[Records for the task — start]
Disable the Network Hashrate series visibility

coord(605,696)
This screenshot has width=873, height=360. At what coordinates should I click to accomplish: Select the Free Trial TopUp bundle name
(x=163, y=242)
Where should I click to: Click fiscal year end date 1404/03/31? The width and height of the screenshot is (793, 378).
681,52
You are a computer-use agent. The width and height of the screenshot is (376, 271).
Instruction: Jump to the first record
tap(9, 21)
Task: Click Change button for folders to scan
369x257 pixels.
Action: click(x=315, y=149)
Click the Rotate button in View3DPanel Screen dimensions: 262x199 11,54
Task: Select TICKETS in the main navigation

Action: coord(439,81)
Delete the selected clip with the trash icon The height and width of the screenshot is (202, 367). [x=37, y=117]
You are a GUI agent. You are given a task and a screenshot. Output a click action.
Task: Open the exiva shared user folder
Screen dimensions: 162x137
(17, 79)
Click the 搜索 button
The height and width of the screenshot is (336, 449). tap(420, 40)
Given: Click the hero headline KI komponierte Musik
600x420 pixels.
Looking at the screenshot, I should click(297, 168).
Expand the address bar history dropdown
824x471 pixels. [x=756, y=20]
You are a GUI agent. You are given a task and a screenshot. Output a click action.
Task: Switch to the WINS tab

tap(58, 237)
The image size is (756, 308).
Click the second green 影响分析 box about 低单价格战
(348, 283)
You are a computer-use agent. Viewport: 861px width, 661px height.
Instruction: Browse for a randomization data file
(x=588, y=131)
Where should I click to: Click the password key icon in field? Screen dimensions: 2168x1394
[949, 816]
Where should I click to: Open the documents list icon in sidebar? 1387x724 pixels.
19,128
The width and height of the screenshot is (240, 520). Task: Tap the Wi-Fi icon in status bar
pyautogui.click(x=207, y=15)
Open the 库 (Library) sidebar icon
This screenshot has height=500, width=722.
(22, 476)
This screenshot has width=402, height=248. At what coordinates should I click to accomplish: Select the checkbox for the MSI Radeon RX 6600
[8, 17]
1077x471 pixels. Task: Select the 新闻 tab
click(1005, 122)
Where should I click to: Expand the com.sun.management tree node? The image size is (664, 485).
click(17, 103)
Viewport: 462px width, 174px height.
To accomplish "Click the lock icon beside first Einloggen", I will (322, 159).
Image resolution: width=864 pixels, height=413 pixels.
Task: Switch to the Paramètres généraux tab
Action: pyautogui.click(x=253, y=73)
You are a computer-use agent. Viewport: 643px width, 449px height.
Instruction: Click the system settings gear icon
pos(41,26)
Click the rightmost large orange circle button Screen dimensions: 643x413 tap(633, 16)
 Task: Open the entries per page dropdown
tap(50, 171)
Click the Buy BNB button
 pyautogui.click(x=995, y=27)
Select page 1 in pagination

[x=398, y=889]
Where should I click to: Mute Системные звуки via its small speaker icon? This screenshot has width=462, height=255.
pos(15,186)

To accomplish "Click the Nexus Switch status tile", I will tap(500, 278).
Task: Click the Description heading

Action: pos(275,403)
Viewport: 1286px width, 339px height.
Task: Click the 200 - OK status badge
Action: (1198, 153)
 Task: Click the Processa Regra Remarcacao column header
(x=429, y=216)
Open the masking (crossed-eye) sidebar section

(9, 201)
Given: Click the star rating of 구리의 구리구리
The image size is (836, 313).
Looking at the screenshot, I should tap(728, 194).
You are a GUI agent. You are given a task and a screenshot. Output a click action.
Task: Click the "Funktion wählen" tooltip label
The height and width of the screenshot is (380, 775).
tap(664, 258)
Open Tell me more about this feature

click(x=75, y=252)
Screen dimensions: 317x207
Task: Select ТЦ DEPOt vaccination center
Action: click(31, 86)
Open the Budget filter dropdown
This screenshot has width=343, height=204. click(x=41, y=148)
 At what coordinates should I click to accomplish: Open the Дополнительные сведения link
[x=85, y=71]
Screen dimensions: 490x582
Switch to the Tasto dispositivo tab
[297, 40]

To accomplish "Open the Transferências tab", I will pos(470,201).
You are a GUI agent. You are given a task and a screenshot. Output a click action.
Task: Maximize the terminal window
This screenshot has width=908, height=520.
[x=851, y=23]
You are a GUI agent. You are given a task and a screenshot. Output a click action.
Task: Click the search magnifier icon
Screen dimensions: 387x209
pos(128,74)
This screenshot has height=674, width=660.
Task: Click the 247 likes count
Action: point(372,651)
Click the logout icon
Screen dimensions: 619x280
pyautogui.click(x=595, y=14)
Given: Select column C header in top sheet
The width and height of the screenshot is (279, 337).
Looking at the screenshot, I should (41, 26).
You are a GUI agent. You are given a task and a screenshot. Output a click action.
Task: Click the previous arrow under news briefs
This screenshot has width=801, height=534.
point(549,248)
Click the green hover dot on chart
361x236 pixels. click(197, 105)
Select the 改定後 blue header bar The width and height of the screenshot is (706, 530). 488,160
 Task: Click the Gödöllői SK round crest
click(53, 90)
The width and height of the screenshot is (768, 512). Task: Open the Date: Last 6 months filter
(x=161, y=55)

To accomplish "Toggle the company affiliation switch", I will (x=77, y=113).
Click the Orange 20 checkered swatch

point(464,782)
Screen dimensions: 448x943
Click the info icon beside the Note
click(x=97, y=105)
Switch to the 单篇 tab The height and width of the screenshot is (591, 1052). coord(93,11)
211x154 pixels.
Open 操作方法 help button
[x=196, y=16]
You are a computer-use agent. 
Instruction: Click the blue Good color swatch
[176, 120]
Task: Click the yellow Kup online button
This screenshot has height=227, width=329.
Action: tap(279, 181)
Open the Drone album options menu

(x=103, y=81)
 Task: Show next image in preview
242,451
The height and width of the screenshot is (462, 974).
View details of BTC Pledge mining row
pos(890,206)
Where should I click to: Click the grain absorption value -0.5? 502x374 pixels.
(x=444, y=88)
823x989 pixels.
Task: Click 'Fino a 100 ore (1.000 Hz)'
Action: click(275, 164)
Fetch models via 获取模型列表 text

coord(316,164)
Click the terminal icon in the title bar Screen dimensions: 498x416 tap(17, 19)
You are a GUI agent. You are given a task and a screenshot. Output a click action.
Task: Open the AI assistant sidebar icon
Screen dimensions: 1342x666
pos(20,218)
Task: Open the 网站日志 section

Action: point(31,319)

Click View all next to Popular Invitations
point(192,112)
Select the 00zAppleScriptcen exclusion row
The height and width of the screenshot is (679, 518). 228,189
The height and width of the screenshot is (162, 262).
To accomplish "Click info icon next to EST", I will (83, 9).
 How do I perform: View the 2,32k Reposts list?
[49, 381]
[Records for the task — finish]
• **About this task**: Could you report how many lines in the data above include the word "terminal"? Give the number and nothing more.

• **Solution for this problem**: 2